O Pensamento Complexo também é animado por uma tensão permanente entre a aspiração de um saber não fragmentado, não compartimentado, não redutor, e o conhecimento do inacabado e da incompletude de qualquer conhecimento. (MORIN, 2007, p. 7)

Que conhecimento é esse?

O conhecimento, como fruto da atividade do pensamento, regido pelo paradigma, – todos complexos – reconhece como válido o princípio de Blaise Pascal:

Como todas as coisas são causadas e causadoras, ajudadas e ajudantes, mediatas e imediatas e todas são sustentadas por um elo natural e imperceptível, que liga as mais distantes e as mais diferentes, considero

impossível conhecer as partes sem conhecer o todo, tanto quanto conhecer o todo sem conhecer, particularmente, as partes. (MORIN, 2010a, p. 88) Esse princípio convida à compreensão de um conhecimento em movimento que: (1) progride indo das partes para o todo e do todo para as partes; (2) comporta o erro e a ilusão; (3) comporta a integração do conhecedor em seu conhecimento; (4) desenvolve teorias abertas, racionais, críticas, reflexivas, autocríticas e aptas a reformar-se; (5) da mesma forma que a organização viva, deve ser, ao mesmo tempo, aberto e fechado; (6) reconhecer as disciplinas e as ideias como tecidos em conjunto; (7) é, ao mesmo tempo, tradução e reconstrução do mundo exterior e comporta interpretação.

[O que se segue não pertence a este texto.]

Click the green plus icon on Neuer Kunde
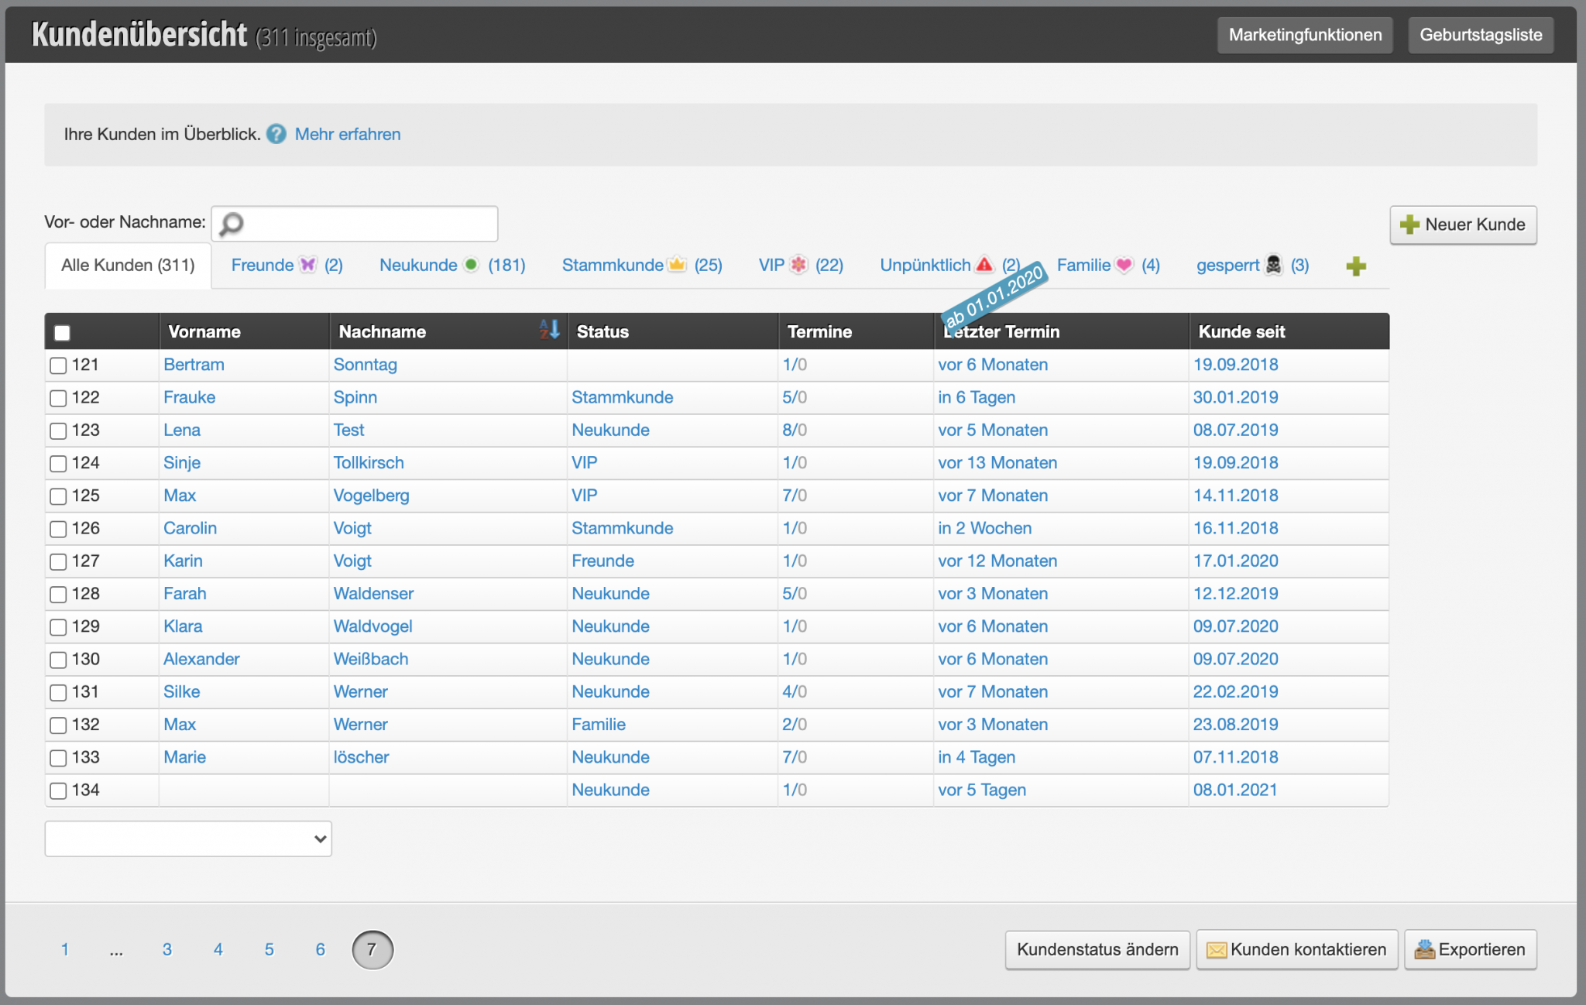Image resolution: width=1586 pixels, height=1005 pixels. coord(1409,225)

Nesse sentido, ao analisar o conhecimento científico, reconhece que ele é um poderoso meio de detecção de erro e de luta contra as ilusões. Mesmo assim, os paradigmas, que controlam a Ciência e a produção do conhecimento, também podem desenvolver ilusões. Por isso, nenhuma teoria está imune ao erro. Além disso, Morin apresenta uma nova compreensão sobre a objetividade científica. Ele não a vê mais como um dado e, sim, como um produto, pois nós “somos produtores dos objetos que conhecemos; cooperamos com o mundo exterior e é esta co- produção que nos dá a objetividade do objeto” (MORIN, 2007, p. 111).

Paradigma, pensamento e conhecimento nutridos pela Complexidade são três conceitos que não podem ser revelados um sem o outro, apesar de ser possível distingui-los individualmente. Além disso, estabelecer o adjetivo ‘complexo’ a todos eles agrega uma série de outras noções, de outros conceitos, como incerteza, abertura, reflexão, multidimensionalidade, articulação, ligação, entre outros, que interagem na construção de cada um dos conceitos referidos, qualificando-os particularmente.

Sob a ótica da Complexidade, falar de paradigma implica em falar de pensamento, que implica em falar de conhecimento, que implica em falar de paradigma e assim segue em um movimento em espiral, estabelecendo uma causalidade circular e recursiva.

O paradigma para que seja complexo, segundo Morin, é necessário que reconheça o pensamento, as realidades, os conhecimentos, as relações e os fenômenos como tecidos em conjunto, além de permitir distinguir (diferenciar) sem disjungir (separar) e de associar sem reduzir.